"Twenty-seven Committee operatives down." The number sits heavy. "Five vehicles departed the scene with approximately fifteen survivors, multiple wounded among them."
"Any of ours?" Kane asks.
"Odin's injured but stable. Sarah took some shrapnel but she's functional. Everyone else is..." I check vitals monitors. "We're operational."
"Good." Kane sounds exhausted. "Then we held."
We held. We survived. Against forty-plus elite operatives, we survived.
I'm counting thermal signatures for the third time when I realize—the commander Mercer chased into the trees never appeared in any exit vehicle.
Neither did Mercer.
"Where's Mercer?" Rourke's question cuts through my realization.
The cameras. Southern sector. Eastern corridor. Northern perimeter. Southwest maintenance access.
No Mercer.
"Mercer, report." Kane's voice is tight. "Mercer, come in."
Static.
"When did we last have eyes on him?" My mouth is dry.
"Eighteen minutes ago. Southern sector. He was pursuing a Committee commander who broke from the main force. Single target, high-value." Stryker pauses, and I hear something shift in his voice. "Wait. Pull up that footage again, Tommy."
Tommy throws the recording onto the screen. Mercer chases a single figure into the tree line. The figure is moving with purpose, not panic. Leading. Luring. And even through the thermal imaging, even with the distortion and distance, I can see the distinctive gait, the military bearing, the way he moves despite obvious injuries.
The burn scars visible even on thermal signature.
Victor Kessler.
"Son of a bitch," Stryker breathes.
Kane's voice comes through, hollow and terrible. "No. No, he wouldn't...”
But the footage doesn't lie. Mercer follows Kessler into the trees, weapon up, moving with professional caution but moving nonetheless. Trying to eliminate the threat. Trying to end the man who nearly killed Kane outside the Whitefish facility.
The camera angle can't follow them into the dense forest. They disappear from view.
And Mercer never comes back.
"He baited him." Kane's voice is hollow. "Kessler made himself a target Mercer couldn't ignore. Made it look like he was fleeing, wounded, vulnerable. And Mercer went after him."
The silence that follows is crushing.
"The assault," I realize slowly. "The casualties. The retreat. All of it was theater."

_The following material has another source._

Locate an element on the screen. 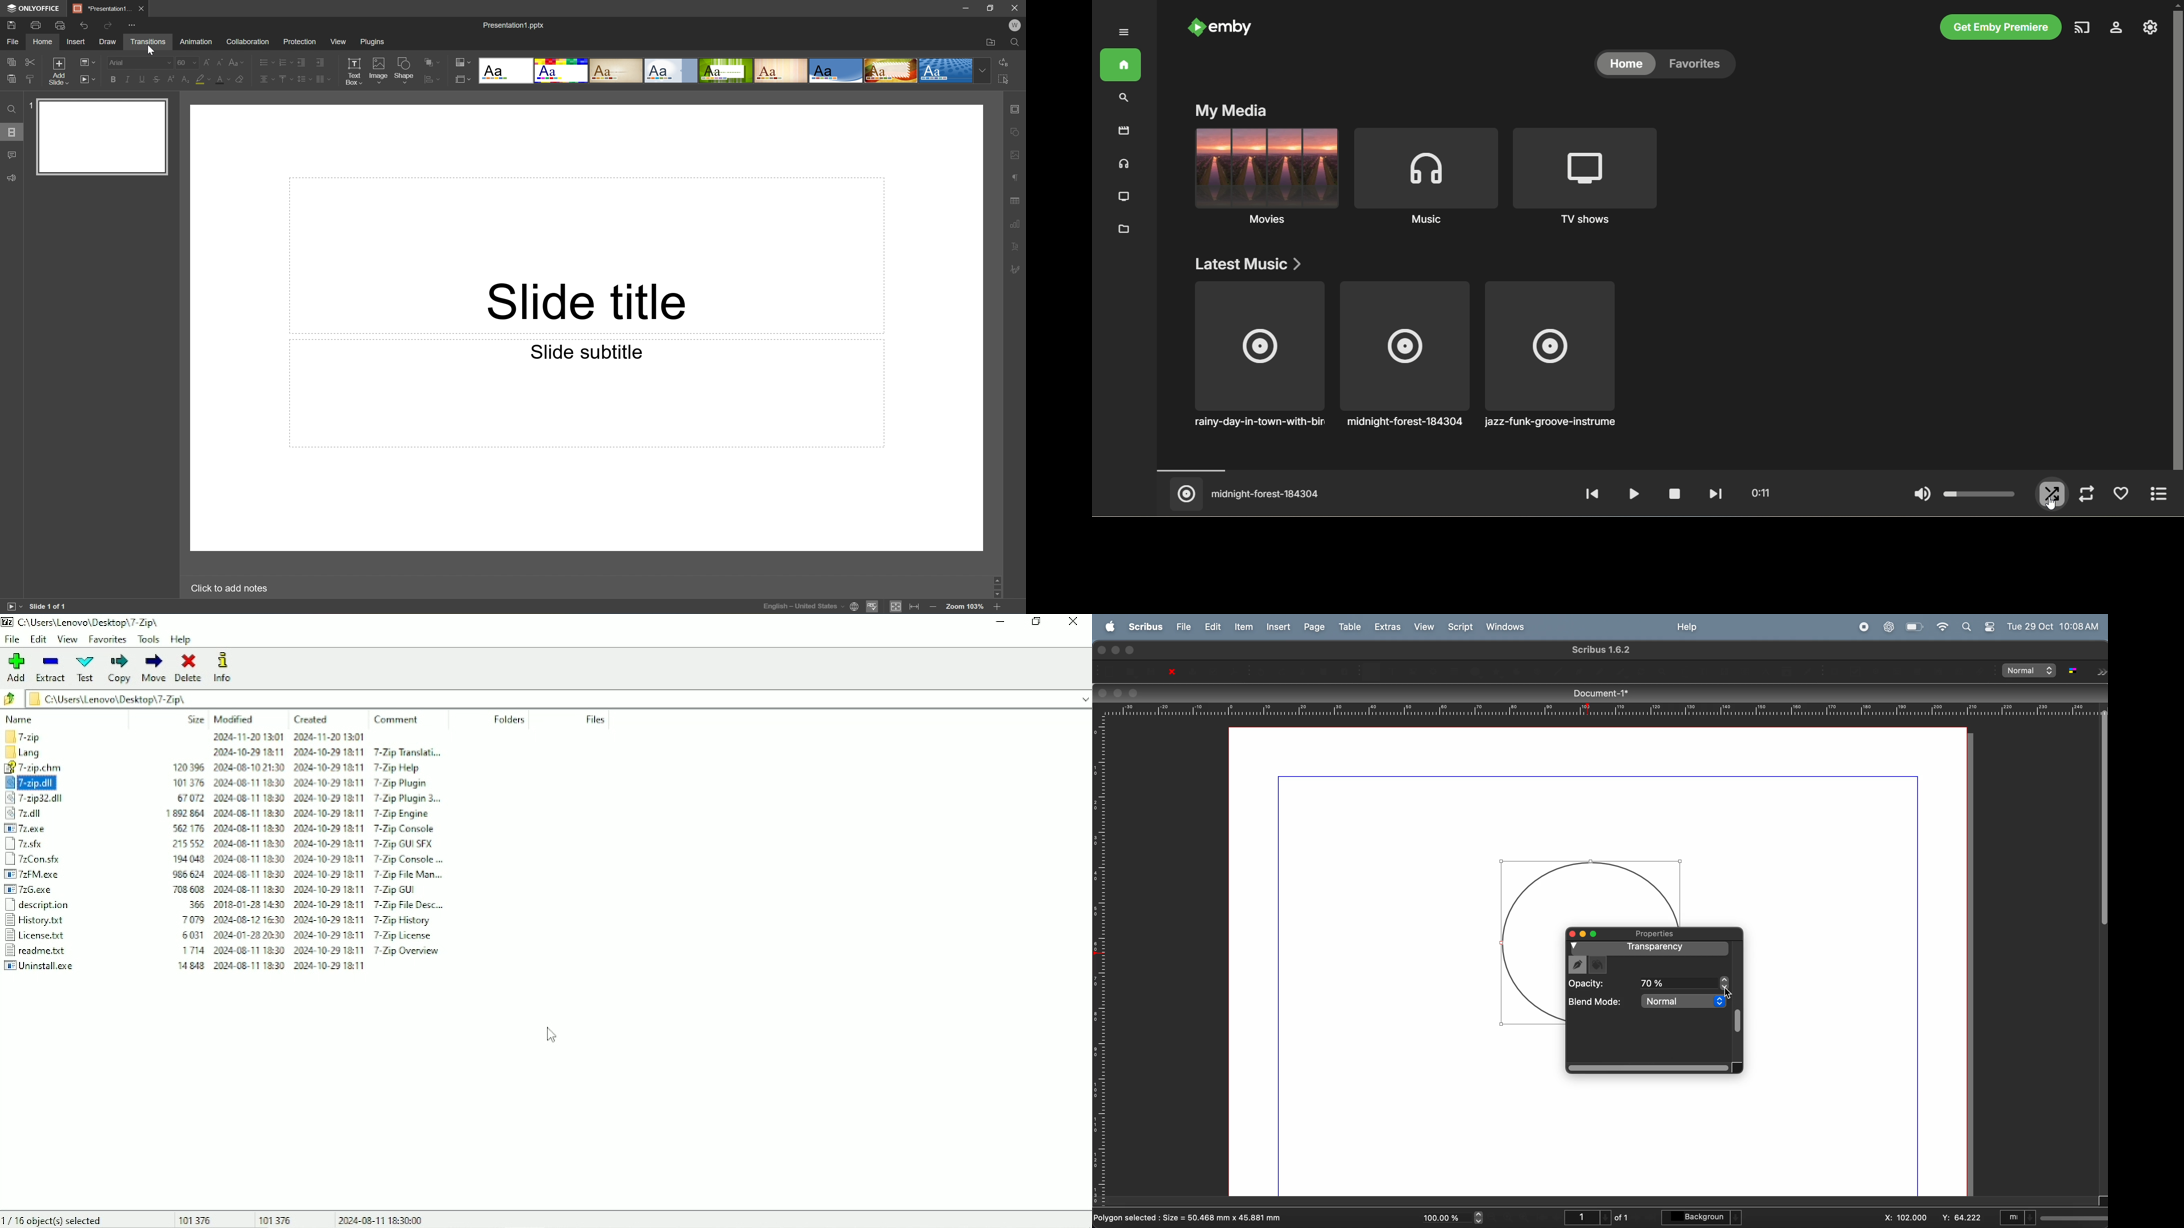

"A brutal, deadly distraction," Kane confirms, and I can hear the guilt bleeding through every word. "They let us win the fight so Kessler could take one of ours. I left him alive. I had the shot and I didn't take it. And now he has Mercer."
"You made a tactical decision," Stryker says firmly. "Based on...”
"I made it based on wanting to be a better man." Kane cuts him off. "Wanting to prove to Willa that I wasn't the person who threatened her father. That I'd changed. And Mercer's paying the price for my conscience."
"Kane...” I start.
"He promised, didn't he?" Kane looks at me now, and I see something breaking behind his eyes. "After the Whitefish facility. Kessler promised he'd take from me what I took from Hart. Make me watch. Make me feel what Hart felt."